# Work request
Copy every record below exactly as it stands.

####################

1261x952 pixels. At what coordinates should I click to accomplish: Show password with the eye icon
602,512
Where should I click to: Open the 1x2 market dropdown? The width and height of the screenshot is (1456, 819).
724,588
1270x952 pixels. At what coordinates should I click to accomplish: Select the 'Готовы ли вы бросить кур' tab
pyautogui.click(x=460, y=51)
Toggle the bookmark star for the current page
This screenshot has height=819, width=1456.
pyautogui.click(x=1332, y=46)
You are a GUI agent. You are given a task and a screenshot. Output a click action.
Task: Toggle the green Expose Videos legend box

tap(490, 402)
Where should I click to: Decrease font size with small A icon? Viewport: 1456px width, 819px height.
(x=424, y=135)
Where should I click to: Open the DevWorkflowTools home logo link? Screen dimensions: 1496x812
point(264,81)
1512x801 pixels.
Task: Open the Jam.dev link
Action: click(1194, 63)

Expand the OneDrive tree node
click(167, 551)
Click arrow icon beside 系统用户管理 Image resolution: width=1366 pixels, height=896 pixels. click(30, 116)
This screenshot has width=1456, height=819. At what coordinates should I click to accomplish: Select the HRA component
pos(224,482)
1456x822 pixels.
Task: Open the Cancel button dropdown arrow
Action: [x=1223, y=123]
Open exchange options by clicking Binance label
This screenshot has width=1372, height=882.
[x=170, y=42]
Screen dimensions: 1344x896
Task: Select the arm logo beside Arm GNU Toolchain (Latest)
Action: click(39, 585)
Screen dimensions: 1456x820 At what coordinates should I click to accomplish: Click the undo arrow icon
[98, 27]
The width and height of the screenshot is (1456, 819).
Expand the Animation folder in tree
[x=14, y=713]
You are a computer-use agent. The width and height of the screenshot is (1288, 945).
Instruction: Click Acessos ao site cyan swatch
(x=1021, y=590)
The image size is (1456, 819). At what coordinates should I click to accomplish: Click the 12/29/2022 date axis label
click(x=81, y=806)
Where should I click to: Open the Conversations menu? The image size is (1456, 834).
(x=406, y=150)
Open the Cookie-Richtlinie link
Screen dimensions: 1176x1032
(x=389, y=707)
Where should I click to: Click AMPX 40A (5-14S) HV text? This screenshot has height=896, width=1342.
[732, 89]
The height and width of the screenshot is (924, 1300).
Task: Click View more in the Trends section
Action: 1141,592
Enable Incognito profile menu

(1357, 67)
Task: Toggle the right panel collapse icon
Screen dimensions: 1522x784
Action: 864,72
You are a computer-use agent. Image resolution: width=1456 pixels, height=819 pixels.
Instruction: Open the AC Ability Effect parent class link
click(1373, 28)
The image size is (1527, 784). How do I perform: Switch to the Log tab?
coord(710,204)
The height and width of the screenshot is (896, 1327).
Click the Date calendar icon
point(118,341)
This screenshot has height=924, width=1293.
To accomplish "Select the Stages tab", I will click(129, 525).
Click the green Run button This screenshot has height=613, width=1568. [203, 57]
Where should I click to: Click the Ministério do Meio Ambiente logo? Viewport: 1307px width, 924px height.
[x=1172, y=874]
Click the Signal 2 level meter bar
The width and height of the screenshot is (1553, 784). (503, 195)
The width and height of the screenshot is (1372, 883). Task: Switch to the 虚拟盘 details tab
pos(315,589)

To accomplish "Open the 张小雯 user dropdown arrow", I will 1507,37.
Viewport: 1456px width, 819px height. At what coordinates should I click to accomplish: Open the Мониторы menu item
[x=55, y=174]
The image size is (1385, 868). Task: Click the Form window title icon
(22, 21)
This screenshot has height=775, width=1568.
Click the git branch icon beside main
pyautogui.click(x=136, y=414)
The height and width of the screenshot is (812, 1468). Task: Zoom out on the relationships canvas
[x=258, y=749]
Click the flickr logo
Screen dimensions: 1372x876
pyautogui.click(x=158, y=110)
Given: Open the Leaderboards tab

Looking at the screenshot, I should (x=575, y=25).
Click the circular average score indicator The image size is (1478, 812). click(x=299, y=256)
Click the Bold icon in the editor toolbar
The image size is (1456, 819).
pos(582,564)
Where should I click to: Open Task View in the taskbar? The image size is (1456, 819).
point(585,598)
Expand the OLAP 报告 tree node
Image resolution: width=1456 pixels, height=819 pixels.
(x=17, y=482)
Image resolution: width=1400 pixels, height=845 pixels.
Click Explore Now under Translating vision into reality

####################

# Expected answer
1261x952 pixels. At what coordinates should I click to accomplish: Show password with the eye icon
602,512
Where should I click to: Open the 1x2 market dropdown? The width and height of the screenshot is (1456, 819).
724,588
1270x952 pixels. At what coordinates should I click to accomplish: Select the 'Готовы ли вы бросить кур' tab
pyautogui.click(x=460, y=51)
Toggle the bookmark star for the current page
This screenshot has height=819, width=1456.
pyautogui.click(x=1332, y=46)
You are a GUI agent. You are given a task and a screenshot. Output a click action.
Task: Toggle the green Expose Videos legend box

tap(490, 402)
Where should I click to: Decrease font size with small A icon? Viewport: 1456px width, 819px height.
(x=424, y=135)
Where should I click to: Open the DevWorkflowTools home logo link? Screen dimensions: 1496x812
point(264,81)
1512x801 pixels.
Task: Open the Jam.dev link
Action: click(1194, 63)

Expand the OneDrive tree node
click(167, 551)
Click arrow icon beside 系统用户管理 Image resolution: width=1366 pixels, height=896 pixels. click(30, 116)
This screenshot has width=1456, height=819. At what coordinates should I click to accomplish: Select the HRA component
pos(224,482)
1456x822 pixels.
Task: Open the Cancel button dropdown arrow
Action: [x=1223, y=123]
Open exchange options by clicking Binance label
This screenshot has width=1372, height=882.
[x=170, y=42]
Screen dimensions: 1344x896
Task: Select the arm logo beside Arm GNU Toolchain (Latest)
Action: click(39, 585)
Screen dimensions: 1456x820 At what coordinates should I click to accomplish: Click the undo arrow icon
[98, 27]
The width and height of the screenshot is (1456, 819).
Expand the Animation folder in tree
[x=14, y=713]
You are a computer-use agent. The width and height of the screenshot is (1288, 945).
Instruction: Click Acessos ao site cyan swatch
(x=1021, y=590)
The image size is (1456, 819). At what coordinates should I click to accomplish: Click the 12/29/2022 date axis label
click(x=81, y=806)
Where should I click to: Open the Conversations menu? The image size is (1456, 834).
(x=406, y=150)
Open the Cookie-Richtlinie link
Screen dimensions: 1176x1032
(x=389, y=707)
Where should I click to: Click AMPX 40A (5-14S) HV text? This screenshot has height=896, width=1342.
[732, 89]
The height and width of the screenshot is (924, 1300).
Task: Click View more in the Trends section
Action: 1141,592
Enable Incognito profile menu

(1357, 67)
Task: Toggle the right panel collapse icon
Screen dimensions: 1522x784
Action: 864,72
You are a computer-use agent. Image resolution: width=1456 pixels, height=819 pixels.
Instruction: Open the AC Ability Effect parent class link
click(1373, 28)
The image size is (1527, 784). How do I perform: Switch to the Log tab?
coord(710,204)
The height and width of the screenshot is (896, 1327).
Click the Date calendar icon
point(118,341)
This screenshot has height=924, width=1293.
To accomplish "Select the Stages tab", I will click(129, 525).
Click the green Run button This screenshot has height=613, width=1568. [203, 57]
Where should I click to: Click the Ministério do Meio Ambiente logo? Viewport: 1307px width, 924px height.
[x=1172, y=874]
Click the Signal 2 level meter bar
The width and height of the screenshot is (1553, 784). (503, 195)
The width and height of the screenshot is (1372, 883). Task: Switch to the 虚拟盘 details tab
pos(315,589)

To accomplish "Open the 张小雯 user dropdown arrow", I will 1507,37.
Viewport: 1456px width, 819px height. At what coordinates should I click to accomplish: Open the Мониторы menu item
[x=55, y=174]
The image size is (1385, 868). Task: Click the Form window title icon
(22, 21)
This screenshot has height=775, width=1568.
Click the git branch icon beside main
pyautogui.click(x=136, y=414)
The height and width of the screenshot is (812, 1468). Task: Zoom out on the relationships canvas
[x=258, y=749]
Click the flickr logo
Screen dimensions: 1372x876
pyautogui.click(x=158, y=110)
Given: Open the Leaderboards tab

Looking at the screenshot, I should (x=575, y=25).
Click the circular average score indicator The image size is (1478, 812). click(x=299, y=256)
Click the Bold icon in the editor toolbar
The image size is (1456, 819).
pos(582,564)
Where should I click to: Open Task View in the taskbar? The image size is (1456, 819).
point(585,598)
Expand the OLAP 报告 tree node
Image resolution: width=1456 pixels, height=819 pixels.
(x=17, y=482)
Image resolution: width=1400 pixels, height=845 pixels.
Click Explore Now under Translating vision into reality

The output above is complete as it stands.